[Records from a data source]
□ □ □ □ □ □ □
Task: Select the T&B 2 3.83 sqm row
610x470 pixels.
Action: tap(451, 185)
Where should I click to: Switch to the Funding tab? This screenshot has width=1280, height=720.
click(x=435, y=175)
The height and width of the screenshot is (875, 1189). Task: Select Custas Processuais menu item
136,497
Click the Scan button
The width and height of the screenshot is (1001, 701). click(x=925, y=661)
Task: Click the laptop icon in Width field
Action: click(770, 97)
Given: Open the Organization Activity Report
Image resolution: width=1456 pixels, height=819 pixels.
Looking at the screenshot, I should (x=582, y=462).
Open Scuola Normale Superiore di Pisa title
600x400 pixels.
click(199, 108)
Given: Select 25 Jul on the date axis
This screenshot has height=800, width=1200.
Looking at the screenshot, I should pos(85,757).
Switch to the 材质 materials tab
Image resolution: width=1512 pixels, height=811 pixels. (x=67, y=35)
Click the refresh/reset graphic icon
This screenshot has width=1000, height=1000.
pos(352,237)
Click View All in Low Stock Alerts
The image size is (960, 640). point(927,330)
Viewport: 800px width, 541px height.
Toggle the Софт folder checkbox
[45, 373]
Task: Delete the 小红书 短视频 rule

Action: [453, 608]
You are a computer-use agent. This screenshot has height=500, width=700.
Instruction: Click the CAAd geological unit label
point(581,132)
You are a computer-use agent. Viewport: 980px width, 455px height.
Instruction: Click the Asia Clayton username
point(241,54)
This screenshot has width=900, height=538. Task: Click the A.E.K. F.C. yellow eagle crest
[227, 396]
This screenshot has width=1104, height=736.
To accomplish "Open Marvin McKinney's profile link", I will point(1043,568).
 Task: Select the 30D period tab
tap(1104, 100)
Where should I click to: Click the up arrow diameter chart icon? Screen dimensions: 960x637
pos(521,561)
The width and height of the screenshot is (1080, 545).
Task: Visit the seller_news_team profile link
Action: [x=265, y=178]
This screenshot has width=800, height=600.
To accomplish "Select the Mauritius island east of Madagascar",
□ □ □ □ □ □ □
» **Try it**:
Find the lines above that contain the word "Given" and copy each one.

» **Exercise result**:
Given: Open the Organization Activity Report
Given: Select 25 Jul on the date axis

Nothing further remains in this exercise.